* **What is needed**
Extend the Data Camp 2016 report on monitoring anti-cancer drugs, picking up right after its final sentence.
──────── Document extract ────────
# Data Camp 2016

<h1> <a href=http://www.datascience-paris-saclay.fr/>Paris Saclay Center for Data Science</a> </h1>

<h2> RAMP on qualitative and quantitative non-invasive monitoring of anti-cancer drugs </h2>

<i>Camille Marini (LTCI/CNRS), Alex Gramfort (LTCI/Télécom ParisTech), Sana Tfaili (Lip(Sys)²/UPSud), Laetitia Le (Lip(Sys)²/UPSud), Mehdi Cherti (LAL/CNRS), Balázs Kégl (LAL/CNRS)</i>

<i>Report by: OUMOUSS EL MEHDI</i>
Github: oumoussmehdi

## Approach 

New to the field of data science, yet very passionate about it, I learned a lot from this
experience. 

At the beginning, my approach was a more or less what I would call a brute force approach 
to the problem, mainly due to my lake knowledge of the use cases of machine learning algorithms.
Therefore, I have tried several algorithms independently and sometimes combined them. which 
obviousely didn't yield to good results, with some exceptional cases. I even created a 
table to track the performance of each algorith I used, in order to compare them.
──────── Material provided ────────
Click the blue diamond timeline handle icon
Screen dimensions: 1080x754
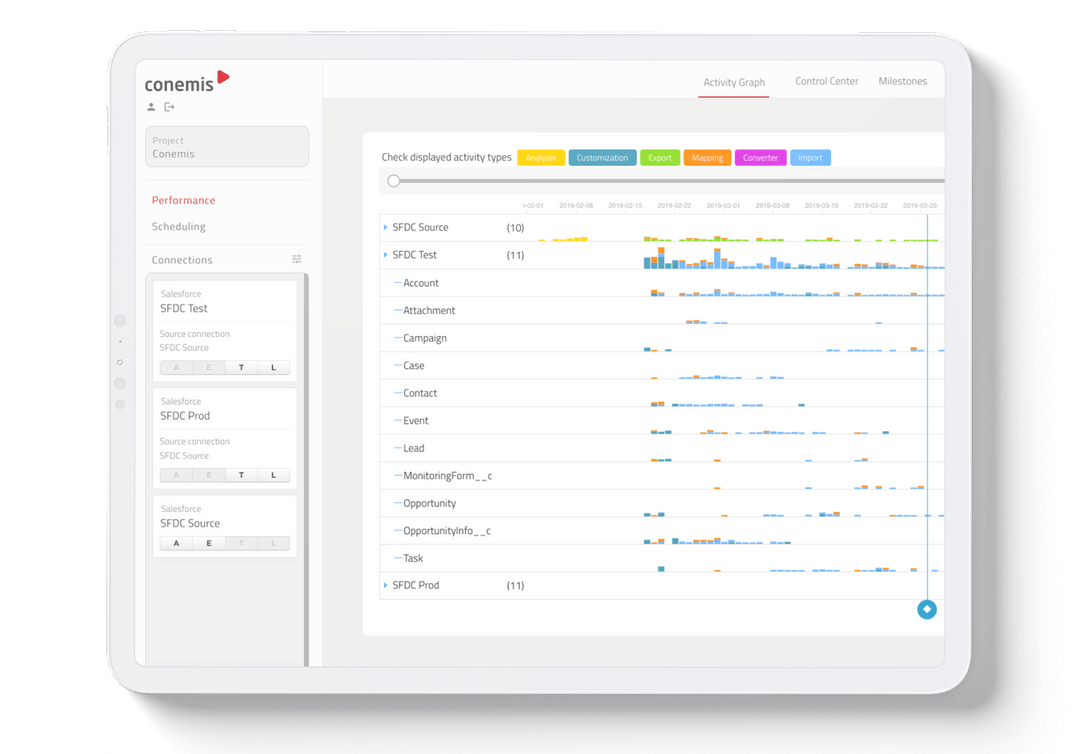[927, 609]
────────
* **Answer to this exercise**
So, I changed my approach, by have several reading about the different algorithms that I had contact with and tried to understand their concept more properly and especially when it is recommanded to use them. In other words, the Use Cases.

At this level, I started treating the problem in a more scientific way.
And here after are the steps, I followed:
    1. Analyse the data and provided plots, in order to get insights.
    2. Come up with a classifier, with a low error
    3. Create a good regressor, with low mare.
    4. Feature extraction, in order to improve the performance of the predictif model
    5. Fine-tuning (didn't reach this step)

## Performance

Before even going to the details of my work, here after is the performance I achieved throught my submissions:

* 1st: (Modified the Classifier)
* 2nd: (Modified the Classifier)
* 3rd: (Modified the Classifier, Regressor and the Classifier's Feature Extraction)      

Performance:             
      
|     | combined | error | mare  |
|-----|----------|-------|-------|
| 1st | 0.109    | 0.065 | 0.195 |
| 2nd | 0.153    | 0.120 | 0.219 |
| 3rd | 0.165    | 0.058 | 0.378 |

Time spent on the project : 
One day and half (The camp was in Overlap with other courses and labs in my master programm)

## What I learned : Takeoffs

* Working on real data.
* Expanded my knowledge about different machine learning algorithms.
* Familiarized with feature extraction, a technique that i hadn't worked on much.
* I am sure, I will learn a lot from the collaborative session.

## Cassification

The algorithms I used: (Reference: Wikipedia)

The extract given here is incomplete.